Selected passage:
------------------------------
William Paterson (July 7, 1919 – September 3, 2003) was an actor in American regional theater who also appeared on television and in films.

Biography

Early life
William Paterson was born on July 7, 1919, in Buffalo, New York, to a Scottish-American father and an Irish-American mother. Raised a Catholic, Paterson's elementary education was at St. Mark's Parochial School. Eschewing a Catholic high school, Paterson had a short, unhappy stint at Bennett High School, before attending and graduating from the private Nichols School, where he was introduced to acting in his senior year. In 1941, he graduated from Brown University, with honors in English literature. He then served four years in the US army, earning a Bronze Star and Purple Heart in Europe as a staff officer with the 110th Infantry Regiment during World War II.
------------------------------
Set problem:
Transcribe everything in the William Paterson biography from "William Paterson (July" down to "World War II.".

Data entries:
------------------------------
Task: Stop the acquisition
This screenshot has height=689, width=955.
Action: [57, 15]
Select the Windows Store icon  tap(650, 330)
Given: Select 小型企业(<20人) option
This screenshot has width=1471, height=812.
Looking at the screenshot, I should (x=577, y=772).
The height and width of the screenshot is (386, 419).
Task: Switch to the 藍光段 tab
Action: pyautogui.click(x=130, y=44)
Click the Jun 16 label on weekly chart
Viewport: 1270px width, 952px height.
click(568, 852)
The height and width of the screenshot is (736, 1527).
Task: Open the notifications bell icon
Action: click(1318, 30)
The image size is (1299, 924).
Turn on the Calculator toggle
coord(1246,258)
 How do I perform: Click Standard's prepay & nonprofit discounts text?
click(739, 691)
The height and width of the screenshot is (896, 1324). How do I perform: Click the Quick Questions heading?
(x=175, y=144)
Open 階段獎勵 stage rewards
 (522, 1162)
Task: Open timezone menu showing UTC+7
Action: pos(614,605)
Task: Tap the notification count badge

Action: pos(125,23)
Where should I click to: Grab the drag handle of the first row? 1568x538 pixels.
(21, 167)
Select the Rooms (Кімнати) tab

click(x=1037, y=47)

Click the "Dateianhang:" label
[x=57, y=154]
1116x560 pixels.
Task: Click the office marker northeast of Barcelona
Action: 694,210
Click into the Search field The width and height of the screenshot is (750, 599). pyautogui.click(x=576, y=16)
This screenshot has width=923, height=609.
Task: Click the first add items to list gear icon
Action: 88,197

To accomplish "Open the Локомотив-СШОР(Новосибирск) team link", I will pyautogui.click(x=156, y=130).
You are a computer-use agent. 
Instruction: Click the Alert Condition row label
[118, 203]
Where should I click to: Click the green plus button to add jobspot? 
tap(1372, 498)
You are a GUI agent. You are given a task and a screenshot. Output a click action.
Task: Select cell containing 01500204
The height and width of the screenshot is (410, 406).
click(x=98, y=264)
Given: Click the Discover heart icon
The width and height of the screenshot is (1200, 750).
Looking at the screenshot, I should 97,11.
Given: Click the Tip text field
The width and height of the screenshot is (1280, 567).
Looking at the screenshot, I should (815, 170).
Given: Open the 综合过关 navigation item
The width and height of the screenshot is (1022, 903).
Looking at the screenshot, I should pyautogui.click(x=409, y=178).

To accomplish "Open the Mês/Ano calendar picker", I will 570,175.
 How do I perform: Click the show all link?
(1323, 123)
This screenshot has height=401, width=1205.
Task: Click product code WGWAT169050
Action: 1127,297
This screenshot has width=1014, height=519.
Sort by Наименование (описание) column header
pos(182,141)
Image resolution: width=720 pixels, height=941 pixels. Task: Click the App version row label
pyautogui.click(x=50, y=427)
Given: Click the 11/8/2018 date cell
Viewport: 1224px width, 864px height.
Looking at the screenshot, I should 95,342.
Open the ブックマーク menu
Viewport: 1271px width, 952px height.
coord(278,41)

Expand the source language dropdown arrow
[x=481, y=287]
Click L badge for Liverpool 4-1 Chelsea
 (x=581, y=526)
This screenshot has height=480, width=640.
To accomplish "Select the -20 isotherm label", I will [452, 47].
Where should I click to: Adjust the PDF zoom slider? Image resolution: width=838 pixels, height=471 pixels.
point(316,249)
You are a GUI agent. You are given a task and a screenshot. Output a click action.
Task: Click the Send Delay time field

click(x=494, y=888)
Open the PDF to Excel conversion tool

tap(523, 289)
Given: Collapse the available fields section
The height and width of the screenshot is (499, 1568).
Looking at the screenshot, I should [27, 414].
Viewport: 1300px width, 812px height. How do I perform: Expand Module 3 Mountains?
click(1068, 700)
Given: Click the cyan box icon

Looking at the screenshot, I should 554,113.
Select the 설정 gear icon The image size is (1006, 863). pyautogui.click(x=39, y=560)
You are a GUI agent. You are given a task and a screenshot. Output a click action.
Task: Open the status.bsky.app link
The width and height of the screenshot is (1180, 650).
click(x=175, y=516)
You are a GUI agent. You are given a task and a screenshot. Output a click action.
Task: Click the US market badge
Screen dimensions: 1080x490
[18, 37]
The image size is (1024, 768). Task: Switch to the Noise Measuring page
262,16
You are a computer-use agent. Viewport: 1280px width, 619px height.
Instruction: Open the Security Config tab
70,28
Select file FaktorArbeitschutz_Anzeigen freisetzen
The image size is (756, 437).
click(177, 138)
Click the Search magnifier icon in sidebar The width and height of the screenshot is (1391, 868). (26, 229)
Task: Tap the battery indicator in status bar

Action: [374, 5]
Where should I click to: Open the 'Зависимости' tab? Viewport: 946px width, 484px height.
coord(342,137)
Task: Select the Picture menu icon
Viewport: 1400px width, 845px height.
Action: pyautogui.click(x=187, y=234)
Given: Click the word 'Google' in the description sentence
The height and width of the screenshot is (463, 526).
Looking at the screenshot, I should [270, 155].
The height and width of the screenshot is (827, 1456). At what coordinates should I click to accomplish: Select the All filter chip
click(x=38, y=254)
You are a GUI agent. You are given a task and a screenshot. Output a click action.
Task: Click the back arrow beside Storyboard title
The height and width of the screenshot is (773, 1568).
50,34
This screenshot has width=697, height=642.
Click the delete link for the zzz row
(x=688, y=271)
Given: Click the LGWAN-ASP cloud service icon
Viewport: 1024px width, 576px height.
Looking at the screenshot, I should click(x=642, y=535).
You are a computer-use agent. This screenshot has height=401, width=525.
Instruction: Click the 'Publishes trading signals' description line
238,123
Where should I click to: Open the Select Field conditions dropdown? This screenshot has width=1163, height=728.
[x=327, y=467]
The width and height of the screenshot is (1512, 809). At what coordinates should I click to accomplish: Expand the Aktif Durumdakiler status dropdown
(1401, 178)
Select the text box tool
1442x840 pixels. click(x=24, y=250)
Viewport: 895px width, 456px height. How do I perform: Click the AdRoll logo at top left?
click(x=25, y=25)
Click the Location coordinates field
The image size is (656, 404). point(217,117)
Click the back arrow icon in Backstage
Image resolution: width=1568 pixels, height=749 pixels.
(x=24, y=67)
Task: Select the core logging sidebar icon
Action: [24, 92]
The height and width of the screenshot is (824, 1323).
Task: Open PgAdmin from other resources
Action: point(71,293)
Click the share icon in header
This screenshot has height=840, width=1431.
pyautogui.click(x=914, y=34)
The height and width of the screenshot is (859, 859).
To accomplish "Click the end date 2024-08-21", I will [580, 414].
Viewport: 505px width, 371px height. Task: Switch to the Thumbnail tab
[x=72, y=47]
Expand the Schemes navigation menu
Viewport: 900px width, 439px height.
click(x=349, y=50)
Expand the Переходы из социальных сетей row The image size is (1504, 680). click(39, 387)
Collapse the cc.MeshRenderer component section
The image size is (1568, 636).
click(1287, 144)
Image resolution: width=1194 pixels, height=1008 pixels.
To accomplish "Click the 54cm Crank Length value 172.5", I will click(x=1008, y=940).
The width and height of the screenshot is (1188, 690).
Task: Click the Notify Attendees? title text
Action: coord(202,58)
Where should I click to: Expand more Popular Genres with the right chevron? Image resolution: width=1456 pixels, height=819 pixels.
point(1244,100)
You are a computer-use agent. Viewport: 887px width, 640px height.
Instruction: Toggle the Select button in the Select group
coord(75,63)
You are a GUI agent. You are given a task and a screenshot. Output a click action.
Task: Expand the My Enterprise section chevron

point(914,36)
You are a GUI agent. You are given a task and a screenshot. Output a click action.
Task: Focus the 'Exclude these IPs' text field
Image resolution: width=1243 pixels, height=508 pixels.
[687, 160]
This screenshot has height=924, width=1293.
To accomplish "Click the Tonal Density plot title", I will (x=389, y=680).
------------------------------
Answer to this problem:
William Paterson (July 7, 1919 – September 3, 2003) was an actor in American regional theater who also appeared on television and in films.

Biography

Early life
William Paterson was born on July 7, 1919, in Buffalo, New York, to a Scottish-American father and an Irish-American mother. Raised a Catholic, Paterson's elementary education was at St. Mark's Parochial School. Eschewing a Catholic high school, Paterson had a short, unhappy stint at Bennett High School, before attending and graduating from the private Nichols School, where he was introduced to acting in his senior year. In 1941, he graduated from Brown University, with honors in English literature. He then served four years in the US army, earning a Bronze Star and Purple Heart in Europe as a staff officer with the 110th Infantry Regiment during World War II.